(Collected data entries)
-- -- --

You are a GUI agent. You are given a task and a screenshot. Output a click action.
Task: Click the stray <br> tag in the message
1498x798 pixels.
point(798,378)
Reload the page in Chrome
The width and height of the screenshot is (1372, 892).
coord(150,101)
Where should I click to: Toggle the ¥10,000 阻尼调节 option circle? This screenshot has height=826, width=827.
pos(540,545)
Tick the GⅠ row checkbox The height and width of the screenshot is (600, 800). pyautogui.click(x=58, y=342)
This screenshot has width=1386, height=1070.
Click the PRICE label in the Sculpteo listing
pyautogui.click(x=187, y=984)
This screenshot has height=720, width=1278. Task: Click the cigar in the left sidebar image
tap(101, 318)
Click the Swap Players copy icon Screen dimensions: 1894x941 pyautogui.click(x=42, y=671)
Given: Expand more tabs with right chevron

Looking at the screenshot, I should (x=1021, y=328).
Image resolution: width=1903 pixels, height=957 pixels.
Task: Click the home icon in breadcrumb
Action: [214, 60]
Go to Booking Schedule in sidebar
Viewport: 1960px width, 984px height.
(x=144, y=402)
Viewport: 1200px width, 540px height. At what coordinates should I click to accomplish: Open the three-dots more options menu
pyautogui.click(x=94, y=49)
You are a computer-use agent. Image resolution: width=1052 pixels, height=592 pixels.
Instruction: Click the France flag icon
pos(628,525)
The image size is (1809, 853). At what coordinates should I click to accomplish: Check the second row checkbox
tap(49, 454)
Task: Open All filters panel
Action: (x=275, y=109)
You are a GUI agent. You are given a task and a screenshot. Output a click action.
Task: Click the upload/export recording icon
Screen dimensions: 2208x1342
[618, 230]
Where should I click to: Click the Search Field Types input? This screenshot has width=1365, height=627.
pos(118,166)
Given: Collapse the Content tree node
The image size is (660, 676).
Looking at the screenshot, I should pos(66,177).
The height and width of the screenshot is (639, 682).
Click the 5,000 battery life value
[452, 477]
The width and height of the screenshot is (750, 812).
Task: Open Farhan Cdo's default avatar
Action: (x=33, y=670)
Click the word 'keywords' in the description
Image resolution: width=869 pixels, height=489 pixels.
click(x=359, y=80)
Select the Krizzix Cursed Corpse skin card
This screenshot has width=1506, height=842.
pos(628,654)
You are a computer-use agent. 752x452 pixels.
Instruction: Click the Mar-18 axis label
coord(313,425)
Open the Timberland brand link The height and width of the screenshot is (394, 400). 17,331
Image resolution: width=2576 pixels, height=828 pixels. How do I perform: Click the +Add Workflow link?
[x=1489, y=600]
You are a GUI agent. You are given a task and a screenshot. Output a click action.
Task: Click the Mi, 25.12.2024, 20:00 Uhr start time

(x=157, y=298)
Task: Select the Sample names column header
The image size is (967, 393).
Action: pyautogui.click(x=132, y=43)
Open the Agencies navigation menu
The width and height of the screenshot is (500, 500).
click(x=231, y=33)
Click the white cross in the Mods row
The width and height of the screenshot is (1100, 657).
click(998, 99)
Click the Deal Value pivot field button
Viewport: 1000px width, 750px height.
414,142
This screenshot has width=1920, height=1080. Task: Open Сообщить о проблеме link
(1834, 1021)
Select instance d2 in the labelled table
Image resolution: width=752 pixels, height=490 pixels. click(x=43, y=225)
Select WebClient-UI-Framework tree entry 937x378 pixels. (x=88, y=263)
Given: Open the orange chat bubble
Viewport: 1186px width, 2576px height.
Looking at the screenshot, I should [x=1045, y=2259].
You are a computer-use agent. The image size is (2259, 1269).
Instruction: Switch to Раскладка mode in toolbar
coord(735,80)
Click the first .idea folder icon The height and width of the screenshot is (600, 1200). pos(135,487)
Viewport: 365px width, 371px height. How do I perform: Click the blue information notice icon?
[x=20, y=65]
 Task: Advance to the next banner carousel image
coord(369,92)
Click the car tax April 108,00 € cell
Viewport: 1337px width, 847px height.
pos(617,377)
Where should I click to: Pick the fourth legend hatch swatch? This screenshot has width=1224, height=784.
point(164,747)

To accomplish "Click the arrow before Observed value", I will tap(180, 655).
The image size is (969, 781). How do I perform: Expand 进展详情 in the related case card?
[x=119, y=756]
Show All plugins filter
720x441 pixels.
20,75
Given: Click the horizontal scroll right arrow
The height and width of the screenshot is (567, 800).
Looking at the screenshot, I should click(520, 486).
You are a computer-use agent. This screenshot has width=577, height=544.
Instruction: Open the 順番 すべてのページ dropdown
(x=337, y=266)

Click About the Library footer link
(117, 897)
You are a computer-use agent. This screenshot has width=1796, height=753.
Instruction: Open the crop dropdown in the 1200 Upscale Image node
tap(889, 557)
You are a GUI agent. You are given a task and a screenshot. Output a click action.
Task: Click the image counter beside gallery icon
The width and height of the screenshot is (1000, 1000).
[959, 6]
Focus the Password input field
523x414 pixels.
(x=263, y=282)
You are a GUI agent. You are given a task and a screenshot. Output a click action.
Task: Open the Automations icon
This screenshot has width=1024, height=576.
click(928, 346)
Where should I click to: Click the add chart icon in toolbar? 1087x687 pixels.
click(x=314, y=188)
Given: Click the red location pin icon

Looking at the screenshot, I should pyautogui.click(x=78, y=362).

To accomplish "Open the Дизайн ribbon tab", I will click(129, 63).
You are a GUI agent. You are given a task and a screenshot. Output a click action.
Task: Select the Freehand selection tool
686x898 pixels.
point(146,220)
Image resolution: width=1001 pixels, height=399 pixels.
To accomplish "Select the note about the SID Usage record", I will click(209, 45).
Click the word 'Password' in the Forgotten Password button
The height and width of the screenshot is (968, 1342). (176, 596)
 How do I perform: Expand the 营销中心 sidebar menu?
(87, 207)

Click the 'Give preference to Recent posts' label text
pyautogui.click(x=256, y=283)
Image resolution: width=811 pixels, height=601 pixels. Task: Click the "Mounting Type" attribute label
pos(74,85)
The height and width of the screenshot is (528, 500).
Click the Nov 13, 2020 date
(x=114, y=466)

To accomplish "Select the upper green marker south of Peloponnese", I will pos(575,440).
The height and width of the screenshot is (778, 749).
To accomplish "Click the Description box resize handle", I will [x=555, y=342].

-- -- --

** EXERCISE GOAL **
Keeping each word as it stands, transcribe every entry.

** EXPECTED ANSWER **
You are a GUI agent. You are given a task and a screenshot. Output a click action.
Task: Click the stray <br> tag in the message
1498x798 pixels.
point(798,378)
Reload the page in Chrome
The width and height of the screenshot is (1372, 892).
coord(150,101)
Where should I click to: Toggle the ¥10,000 阻尼调节 option circle? This screenshot has height=826, width=827.
pos(540,545)
Tick the GⅠ row checkbox The height and width of the screenshot is (600, 800). pyautogui.click(x=58, y=342)
This screenshot has width=1386, height=1070.
Click the PRICE label in the Sculpteo listing
pyautogui.click(x=187, y=984)
This screenshot has height=720, width=1278. Task: Click the cigar in the left sidebar image
tap(101, 318)
Click the Swap Players copy icon Screen dimensions: 1894x941 pyautogui.click(x=42, y=671)
Given: Expand more tabs with right chevron

Looking at the screenshot, I should (x=1021, y=328).
Image resolution: width=1903 pixels, height=957 pixels.
Task: Click the home icon in breadcrumb
Action: [214, 60]
Go to Booking Schedule in sidebar
Viewport: 1960px width, 984px height.
(x=144, y=402)
Viewport: 1200px width, 540px height. At what coordinates should I click to accomplish: Open the three-dots more options menu
pyautogui.click(x=94, y=49)
You are a computer-use agent. Image resolution: width=1052 pixels, height=592 pixels.
Instruction: Click the France flag icon
pos(628,525)
The image size is (1809, 853). At what coordinates should I click to accomplish: Check the second row checkbox
tap(49, 454)
Task: Open All filters panel
Action: (x=275, y=109)
You are a GUI agent. You are given a task and a screenshot. Output a click action.
Task: Click the upload/export recording icon
Screen dimensions: 2208x1342
[618, 230]
Where should I click to: Click the Search Field Types input? This screenshot has width=1365, height=627.
pos(118,166)
Given: Collapse the Content tree node
The image size is (660, 676).
Looking at the screenshot, I should pos(66,177).
The height and width of the screenshot is (639, 682).
Click the 5,000 battery life value
[452, 477]
The width and height of the screenshot is (750, 812).
Task: Open Farhan Cdo's default avatar
Action: (x=33, y=670)
Click the word 'keywords' in the description
Image resolution: width=869 pixels, height=489 pixels.
click(x=359, y=80)
Select the Krizzix Cursed Corpse skin card
This screenshot has width=1506, height=842.
pos(628,654)
You are a computer-use agent. 752x452 pixels.
Instruction: Click the Mar-18 axis label
coord(313,425)
Open the Timberland brand link The height and width of the screenshot is (394, 400). 17,331
Image resolution: width=2576 pixels, height=828 pixels. How do I perform: Click the +Add Workflow link?
[x=1489, y=600]
You are a GUI agent. You are given a task and a screenshot. Output a click action.
Task: Click the Mi, 25.12.2024, 20:00 Uhr start time

(x=157, y=298)
Task: Select the Sample names column header
The image size is (967, 393).
Action: pyautogui.click(x=132, y=43)
Open the Agencies navigation menu
The width and height of the screenshot is (500, 500).
click(x=231, y=33)
Click the white cross in the Mods row
The width and height of the screenshot is (1100, 657).
click(998, 99)
Click the Deal Value pivot field button
Viewport: 1000px width, 750px height.
414,142
This screenshot has width=1920, height=1080. Task: Open Сообщить о проблеме link
(1834, 1021)
Select instance d2 in the labelled table
Image resolution: width=752 pixels, height=490 pixels. click(x=43, y=225)
Select WebClient-UI-Framework tree entry 937x378 pixels. (x=88, y=263)
Given: Open the orange chat bubble
Viewport: 1186px width, 2576px height.
Looking at the screenshot, I should [x=1045, y=2259].
You are a computer-use agent. The image size is (2259, 1269).
Instruction: Switch to Раскладка mode in toolbar
coord(735,80)
Click the first .idea folder icon The height and width of the screenshot is (600, 1200). pos(135,487)
Viewport: 365px width, 371px height. How do I perform: Click the blue information notice icon?
[x=20, y=65]
 Task: Advance to the next banner carousel image
coord(369,92)
Click the car tax April 108,00 € cell
Viewport: 1337px width, 847px height.
pos(617,377)
Where should I click to: Pick the fourth legend hatch swatch? This screenshot has width=1224, height=784.
point(164,747)

To accomplish "Click the arrow before Observed value", I will tap(180, 655).
The image size is (969, 781). How do I perform: Expand 进展详情 in the related case card?
[x=119, y=756]
Show All plugins filter
720x441 pixels.
20,75
Given: Click the horizontal scroll right arrow
The height and width of the screenshot is (567, 800).
Looking at the screenshot, I should click(520, 486).
You are a computer-use agent. This screenshot has width=577, height=544.
Instruction: Open the 順番 すべてのページ dropdown
(x=337, y=266)

Click About the Library footer link
(117, 897)
You are a computer-use agent. This screenshot has width=1796, height=753.
Instruction: Open the crop dropdown in the 1200 Upscale Image node
tap(889, 557)
You are a GUI agent. You are given a task and a screenshot. Output a click action.
Task: Click the image counter beside gallery icon
The width and height of the screenshot is (1000, 1000).
[959, 6]
Focus the Password input field
523x414 pixels.
(x=263, y=282)
You are a GUI agent. You are given a task and a screenshot. Output a click action.
Task: Open the Automations icon
This screenshot has width=1024, height=576.
click(928, 346)
Where should I click to: Click the add chart icon in toolbar? 1087x687 pixels.
click(x=314, y=188)
Given: Click the red location pin icon

Looking at the screenshot, I should pyautogui.click(x=78, y=362).

To accomplish "Open the Дизайн ribbon tab", I will click(129, 63).
You are a GUI agent. You are given a task and a screenshot. Output a click action.
Task: Select the Freehand selection tool
686x898 pixels.
point(146,220)
Image resolution: width=1001 pixels, height=399 pixels.
To accomplish "Select the note about the SID Usage record", I will click(209, 45).
Click the word 'Password' in the Forgotten Password button
The height and width of the screenshot is (968, 1342). (176, 596)
 How do I perform: Expand the 营销中心 sidebar menu?
(87, 207)

Click the 'Give preference to Recent posts' label text
pyautogui.click(x=256, y=283)
Image resolution: width=811 pixels, height=601 pixels. Task: Click the "Mounting Type" attribute label
pos(74,85)
The height and width of the screenshot is (528, 500).
Click the Nov 13, 2020 date
(x=114, y=466)

To accomplish "Select the upper green marker south of Peloponnese", I will pos(575,440).
The height and width of the screenshot is (778, 749).
To accomplish "Click the Description box resize handle", I will [x=555, y=342].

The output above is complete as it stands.